2nd century Christian female saint

Symphorosa (Sinforosa; died circa AD 138) is venerated as a saint of the Catholic Church. According to tradition, she was martyred with her seven sons at Tibur (present Tivoli, Lazio, Italy) toward the end of the reign of the Roman Emperor Hadrian (117–38), or during the reign of Trajan.

==Narrative==
The story of their martyrdom is told in an ancient Passio, the credibility of which is seriously questioned by many modern hagiologists. According to the Passio, Symphorosa was a Tiburtine matron and the widow of Getulius, a native of Gabii in Sabina. He was a tribune in the Roman army, but resigned upon being baptized a Christian, ultimately retiring to his estate near Tivoli, where he was joined by his brother, Amantius.
Getulius and Amantius were subsequently beheaded under Emperor Hadrian. Symphorosa buried his remains on their estate.

Not long after, Symphorosa and her children were arrested. When all of the Emperor's attempts to induce Symphorosa and her sons to sacrifice to the pagan Roman gods were unsuccessful, he ordered her to be brought to the Temple of Hercules, where, after various tortures, she was thrown into the Anio River with a heavy rock fastened to her neck. Her brother Eugenius, who was a member of the council of Tibur, buried her with her husband.

==Her seven sons==
The next day, the emperor summoned Symphorosa's seven sons, and being equally unsuccessful in his attempts to make them sacrifice to the gods, he ordered them to be tied to seven stakes erected for the purpose round the Temple of Hercules. The emperor ordered all seven to be tortured, and finally pierced with the sword.

Their bodies were thrown en masse into a deep ditch at a place the pagan priests afterwards called Ad septem Biothanatos (the Greek word biodanatos, or rather biaiodanatos, was employed for self-murderers and, by the pagans, applied to Christians who suffered martyrdom). Hereupon the persecution ceased for one year and six months, during which period the bodies of the martyrs were recovered by the Christian community and buried on the Via Tiburtina, 8 or 9 mi from Rome.

==Authenticity==
It is difficult to ascertain how much reliability these Acts possess. The opinion that they were written by Julius Africanus (3rd century) has been rejected almost universally, since neither Eusebius nor any other contemporary historian makes the least allusion to any Acts of Roman or Italian martyrs composed by this African writer.
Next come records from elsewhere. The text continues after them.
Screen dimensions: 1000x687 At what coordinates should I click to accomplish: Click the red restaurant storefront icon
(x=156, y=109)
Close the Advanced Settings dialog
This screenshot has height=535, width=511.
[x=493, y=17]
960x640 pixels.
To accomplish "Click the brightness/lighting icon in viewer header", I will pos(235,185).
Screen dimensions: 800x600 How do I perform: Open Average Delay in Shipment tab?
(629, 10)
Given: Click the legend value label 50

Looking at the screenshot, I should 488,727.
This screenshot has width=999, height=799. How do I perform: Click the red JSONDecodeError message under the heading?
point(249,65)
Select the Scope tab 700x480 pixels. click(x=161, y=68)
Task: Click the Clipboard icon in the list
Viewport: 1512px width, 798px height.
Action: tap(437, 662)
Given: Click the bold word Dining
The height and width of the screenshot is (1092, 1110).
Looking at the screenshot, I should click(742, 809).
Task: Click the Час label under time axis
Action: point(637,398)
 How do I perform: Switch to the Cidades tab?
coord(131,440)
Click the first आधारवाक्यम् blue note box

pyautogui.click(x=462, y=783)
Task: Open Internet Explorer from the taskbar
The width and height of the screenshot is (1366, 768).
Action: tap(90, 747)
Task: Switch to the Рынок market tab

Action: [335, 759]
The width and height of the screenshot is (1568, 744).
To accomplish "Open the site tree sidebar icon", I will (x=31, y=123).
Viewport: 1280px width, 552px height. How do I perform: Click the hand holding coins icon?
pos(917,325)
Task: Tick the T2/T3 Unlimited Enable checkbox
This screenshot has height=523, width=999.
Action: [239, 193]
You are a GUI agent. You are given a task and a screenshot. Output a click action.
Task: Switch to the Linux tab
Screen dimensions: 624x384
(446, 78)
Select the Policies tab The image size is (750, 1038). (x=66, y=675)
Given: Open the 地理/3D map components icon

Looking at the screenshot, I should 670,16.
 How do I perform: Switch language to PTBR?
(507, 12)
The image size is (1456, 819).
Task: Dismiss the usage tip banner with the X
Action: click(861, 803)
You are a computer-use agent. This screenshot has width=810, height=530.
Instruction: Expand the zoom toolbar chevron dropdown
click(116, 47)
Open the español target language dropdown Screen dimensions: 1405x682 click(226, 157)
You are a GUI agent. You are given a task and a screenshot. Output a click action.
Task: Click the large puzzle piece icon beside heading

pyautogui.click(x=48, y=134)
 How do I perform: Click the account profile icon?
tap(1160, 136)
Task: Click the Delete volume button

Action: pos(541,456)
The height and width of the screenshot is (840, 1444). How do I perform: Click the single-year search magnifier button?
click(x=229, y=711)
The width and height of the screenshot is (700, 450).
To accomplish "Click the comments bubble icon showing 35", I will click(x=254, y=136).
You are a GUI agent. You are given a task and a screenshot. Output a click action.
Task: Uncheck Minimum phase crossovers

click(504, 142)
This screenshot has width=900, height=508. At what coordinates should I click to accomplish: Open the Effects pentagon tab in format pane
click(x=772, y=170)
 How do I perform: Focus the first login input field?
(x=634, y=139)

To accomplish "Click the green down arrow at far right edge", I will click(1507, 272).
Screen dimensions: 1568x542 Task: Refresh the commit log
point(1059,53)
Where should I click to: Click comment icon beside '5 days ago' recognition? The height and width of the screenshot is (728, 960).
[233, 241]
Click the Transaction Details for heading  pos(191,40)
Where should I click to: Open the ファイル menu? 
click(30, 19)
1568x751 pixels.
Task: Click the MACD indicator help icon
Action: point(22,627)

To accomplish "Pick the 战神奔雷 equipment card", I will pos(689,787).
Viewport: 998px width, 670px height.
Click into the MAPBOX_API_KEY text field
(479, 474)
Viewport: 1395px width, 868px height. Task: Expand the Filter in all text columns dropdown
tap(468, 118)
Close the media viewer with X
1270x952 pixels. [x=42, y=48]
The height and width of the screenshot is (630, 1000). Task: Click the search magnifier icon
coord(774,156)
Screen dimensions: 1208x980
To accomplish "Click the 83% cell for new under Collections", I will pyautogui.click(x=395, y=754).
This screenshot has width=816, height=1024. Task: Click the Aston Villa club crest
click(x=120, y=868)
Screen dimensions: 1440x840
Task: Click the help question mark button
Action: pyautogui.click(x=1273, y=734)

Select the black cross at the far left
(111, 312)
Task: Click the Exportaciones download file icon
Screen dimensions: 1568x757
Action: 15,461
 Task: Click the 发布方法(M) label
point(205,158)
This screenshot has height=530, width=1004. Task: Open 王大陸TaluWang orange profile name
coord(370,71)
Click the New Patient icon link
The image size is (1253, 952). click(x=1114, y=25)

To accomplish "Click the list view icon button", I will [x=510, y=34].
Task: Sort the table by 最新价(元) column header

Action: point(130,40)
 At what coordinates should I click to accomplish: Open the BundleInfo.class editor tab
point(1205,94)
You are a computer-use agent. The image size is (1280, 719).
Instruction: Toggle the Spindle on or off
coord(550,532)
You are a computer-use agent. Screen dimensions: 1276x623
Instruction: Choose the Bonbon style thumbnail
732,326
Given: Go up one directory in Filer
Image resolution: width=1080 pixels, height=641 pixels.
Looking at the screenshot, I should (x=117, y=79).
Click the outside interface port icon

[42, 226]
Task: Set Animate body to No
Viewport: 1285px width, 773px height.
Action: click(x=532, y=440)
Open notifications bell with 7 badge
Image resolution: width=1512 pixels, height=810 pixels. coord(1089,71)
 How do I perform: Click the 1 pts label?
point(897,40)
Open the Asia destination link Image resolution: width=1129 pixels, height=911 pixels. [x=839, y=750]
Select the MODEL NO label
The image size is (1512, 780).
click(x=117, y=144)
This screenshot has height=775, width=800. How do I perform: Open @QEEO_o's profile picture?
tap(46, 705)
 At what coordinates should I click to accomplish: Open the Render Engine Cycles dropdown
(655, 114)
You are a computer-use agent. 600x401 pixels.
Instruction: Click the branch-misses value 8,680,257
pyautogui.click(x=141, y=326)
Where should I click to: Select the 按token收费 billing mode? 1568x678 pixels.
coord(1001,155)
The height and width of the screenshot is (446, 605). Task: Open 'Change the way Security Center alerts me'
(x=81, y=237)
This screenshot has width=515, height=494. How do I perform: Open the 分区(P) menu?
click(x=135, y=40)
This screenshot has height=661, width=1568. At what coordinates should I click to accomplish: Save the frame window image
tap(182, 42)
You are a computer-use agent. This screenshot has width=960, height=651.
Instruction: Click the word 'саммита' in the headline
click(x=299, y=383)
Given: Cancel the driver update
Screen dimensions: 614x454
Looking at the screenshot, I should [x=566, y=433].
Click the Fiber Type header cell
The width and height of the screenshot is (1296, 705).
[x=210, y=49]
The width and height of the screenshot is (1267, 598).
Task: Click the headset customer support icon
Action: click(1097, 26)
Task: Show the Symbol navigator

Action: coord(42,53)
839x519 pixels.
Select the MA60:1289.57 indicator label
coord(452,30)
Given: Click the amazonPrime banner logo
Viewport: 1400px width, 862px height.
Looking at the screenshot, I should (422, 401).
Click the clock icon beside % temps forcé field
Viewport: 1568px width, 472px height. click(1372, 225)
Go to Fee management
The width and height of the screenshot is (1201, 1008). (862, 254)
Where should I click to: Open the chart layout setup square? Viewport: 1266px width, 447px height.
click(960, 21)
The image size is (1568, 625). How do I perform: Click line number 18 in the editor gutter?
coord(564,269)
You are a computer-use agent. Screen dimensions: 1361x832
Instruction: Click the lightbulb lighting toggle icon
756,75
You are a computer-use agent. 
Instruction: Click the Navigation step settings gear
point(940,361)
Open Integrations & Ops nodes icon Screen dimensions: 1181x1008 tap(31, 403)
The Hieronymian Martyrology, which was compiled by an unknown author in the second half of the 5th century, commemorates Symphorosa and her sons on 18 July, but here the names of her sons are entirely different from those given in the Acts, suggesting that this martyrology draws on some other source. In the same martyrology, on 27 June, are commemorated seven brother-martyrs, whose names are identical with those elsewhere given for the sons of Symphorosa. The Catholic Encyclopedia speculates that these may have been later misappropriated as the names of Symphorosa's seven sons. Some hagiologists consider the seven sons of Symphorosa, like those of Felicitas of Rome, a mere adaptation of the seven sons of the Maccabean Mother. Paul Allard dealt with her story uncritically in his work.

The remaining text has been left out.